### DATA ###
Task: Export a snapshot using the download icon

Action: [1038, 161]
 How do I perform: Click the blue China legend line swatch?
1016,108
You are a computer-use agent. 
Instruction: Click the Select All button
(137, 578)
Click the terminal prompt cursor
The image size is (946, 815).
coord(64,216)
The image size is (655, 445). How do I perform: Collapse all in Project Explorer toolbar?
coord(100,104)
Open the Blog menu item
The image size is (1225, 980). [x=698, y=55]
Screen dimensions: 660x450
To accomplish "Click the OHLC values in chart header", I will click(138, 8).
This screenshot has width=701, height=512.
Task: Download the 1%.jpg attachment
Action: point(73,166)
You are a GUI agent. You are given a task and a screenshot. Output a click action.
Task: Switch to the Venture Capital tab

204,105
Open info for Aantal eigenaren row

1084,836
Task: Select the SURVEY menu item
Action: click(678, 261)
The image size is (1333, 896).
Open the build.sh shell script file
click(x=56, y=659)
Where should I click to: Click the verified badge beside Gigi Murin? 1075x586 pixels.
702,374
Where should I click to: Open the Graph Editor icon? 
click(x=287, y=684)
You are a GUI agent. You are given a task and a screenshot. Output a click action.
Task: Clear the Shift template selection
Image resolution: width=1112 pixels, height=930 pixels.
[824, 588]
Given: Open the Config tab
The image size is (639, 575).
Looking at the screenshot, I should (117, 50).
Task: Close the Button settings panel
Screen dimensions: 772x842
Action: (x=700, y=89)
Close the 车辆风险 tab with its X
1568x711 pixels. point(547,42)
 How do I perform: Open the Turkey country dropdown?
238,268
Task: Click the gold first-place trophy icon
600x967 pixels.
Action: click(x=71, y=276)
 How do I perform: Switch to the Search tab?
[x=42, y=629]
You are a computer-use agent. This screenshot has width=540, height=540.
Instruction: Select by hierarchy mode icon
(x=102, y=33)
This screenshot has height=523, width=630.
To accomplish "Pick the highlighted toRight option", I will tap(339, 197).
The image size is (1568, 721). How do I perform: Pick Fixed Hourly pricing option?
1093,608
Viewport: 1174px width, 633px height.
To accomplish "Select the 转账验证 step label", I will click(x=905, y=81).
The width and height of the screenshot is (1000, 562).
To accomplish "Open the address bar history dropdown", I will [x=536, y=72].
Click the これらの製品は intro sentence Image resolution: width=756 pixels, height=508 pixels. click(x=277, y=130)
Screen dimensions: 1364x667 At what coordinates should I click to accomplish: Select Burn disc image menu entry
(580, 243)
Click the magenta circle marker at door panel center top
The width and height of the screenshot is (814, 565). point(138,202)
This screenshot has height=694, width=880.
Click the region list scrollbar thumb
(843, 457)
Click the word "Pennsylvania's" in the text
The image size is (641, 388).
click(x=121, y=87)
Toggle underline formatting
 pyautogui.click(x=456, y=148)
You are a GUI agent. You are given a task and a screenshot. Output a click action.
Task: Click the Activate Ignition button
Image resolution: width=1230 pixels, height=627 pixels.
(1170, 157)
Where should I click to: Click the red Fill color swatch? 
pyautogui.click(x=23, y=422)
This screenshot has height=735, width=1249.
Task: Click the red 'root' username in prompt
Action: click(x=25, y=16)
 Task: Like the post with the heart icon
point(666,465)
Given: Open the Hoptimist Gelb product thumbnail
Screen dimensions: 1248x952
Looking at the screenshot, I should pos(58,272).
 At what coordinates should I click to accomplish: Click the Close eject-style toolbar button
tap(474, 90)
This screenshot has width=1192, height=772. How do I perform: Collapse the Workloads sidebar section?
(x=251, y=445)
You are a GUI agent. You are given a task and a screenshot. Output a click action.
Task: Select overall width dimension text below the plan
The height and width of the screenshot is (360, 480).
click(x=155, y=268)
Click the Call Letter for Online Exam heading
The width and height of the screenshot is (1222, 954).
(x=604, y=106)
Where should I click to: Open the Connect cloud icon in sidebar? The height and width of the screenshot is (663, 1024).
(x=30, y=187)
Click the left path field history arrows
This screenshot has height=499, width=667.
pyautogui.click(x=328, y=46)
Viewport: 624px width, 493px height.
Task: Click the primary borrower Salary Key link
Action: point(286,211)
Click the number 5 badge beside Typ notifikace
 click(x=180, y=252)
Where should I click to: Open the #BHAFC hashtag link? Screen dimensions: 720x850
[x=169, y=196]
###
PROBLEM TO SOLVE:
Report every line of the rows above that contains the word "should".

SOLUTION:
Where should I click to: Click the verified badge beside Gigi Murin? 1075x586 pixels.
Where should I click to: Open the Graph Editor icon? 
Looking at the screenshot, I should (117, 50).
Screen dimensions: 1364x667 At what coordinates should I click to accomplish: Select Burn disc image menu entry
Where should I click to: Click the red Fill color swatch? 
Looking at the screenshot, I should pos(58,272).
 At what coordinates should I click to accomplish: Click the Close eject-style toolbar button
Where should I click to: Open the Connect cloud icon in sidebar? The height and width of the screenshot is (663, 1024).
Where should I click to: Open the #BHAFC hashtag link? Screen dimensions: 720x850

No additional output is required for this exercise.